The phone rang. On the other end of the line was a man named Richard Davis. He was the director of the Developmental Disabilities Ministry of the Georgia Baptist Children’s Home. He introduced himself as a friend of my parents. He said that the ministry he worked for had a need for some house parents in one of the new homes they were setting up, and he thought we might be interested. We discussed what the job entailed, living with and caring for 6 mentally impaired adult men. And the start date…in two weeks. In my way of thinking it seemed too fast for us to get moved back to Georgia. I asked about pay…knowing that ministry pay is usually low. He told me that our housing would be covered, our gas would be covered, our food would be covered, and they provided a van to drive and healthcare benefits, plus a $2000 monthly salary. Virtually no expenses…plus a salary! I am not even kidding. Once I said I was interested he interviewed me ON THE PHONE! We had a serious talk about Bill’s condition because I wanted him to be aware. He asked me if I thought he could handle it and I told him honestly I didn’t know, but that I would be willing to make the move and try if he was willing to hire us. He said, “You’re hired.” Less than five minutes after I opened my heart God supplied my need. And not just a little bit…in a huge way.
Now to tell Bill…
It wasn’t as hard as you might think. He loved the idea of working again. He had insecurities about the job itself and his ability to carry it out, but most of the time he was glad that we found something we could do together. It was the speed at which it all took place that was the difficult part. We informed our landlords, and my boss as soon as we knew. We began packing everything up immediately. The house we would be moving to was newly renovated and since it was a long term home for these men…it still needed to be furnished. Our stuff would have to go into storage. Not knowing exactly what we would need, we had to label everything a bit more specifically than usual and store it accordingly…just in case we needed something. It was all very whirlwind like. Funny thing…once we agreed to this job, our house sold. In one week, everything changed. God proved himself to me…graciously. He did not have to, but he showed himself more than capable of providing our needs. That was a lesson I would need to remember as we went from job to job and house to house over the next few years. But at that time in my life, I only knew what I needed at that moment, and it was provided to us. That was enough.

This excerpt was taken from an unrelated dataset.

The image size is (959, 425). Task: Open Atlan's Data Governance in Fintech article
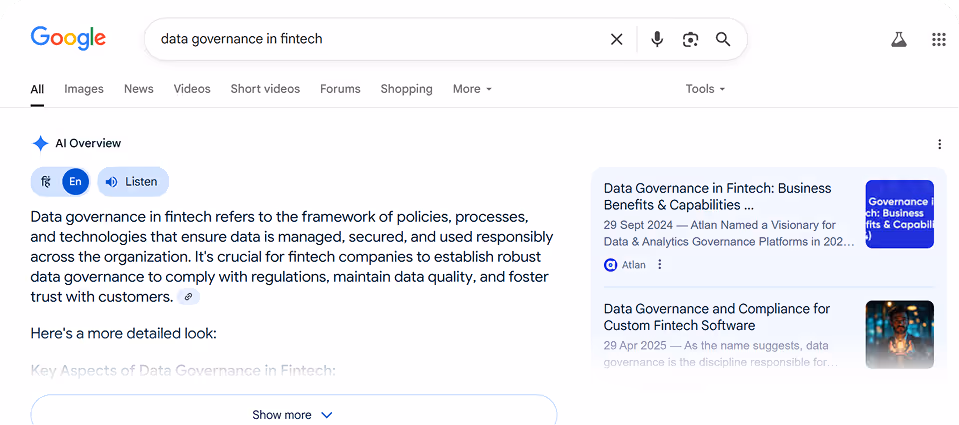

My wrestling time in TN was as precious to me as it was difficult. It was absolutely just what I needed. It is where the emotionless tears that started the telling of my story originated. In my rush to move us back to Georgia, I never had time to truly process all that had taken place up until that time. I was in survival mode…for years. All along the way there are lessons, but this season in TN is where I settled many things with God. I made a choice to stay with him…and with Bill. It was wrestling that resulted in my choosing to trust again. I walk with a limp still, but I know that God has blessed me beyond measure.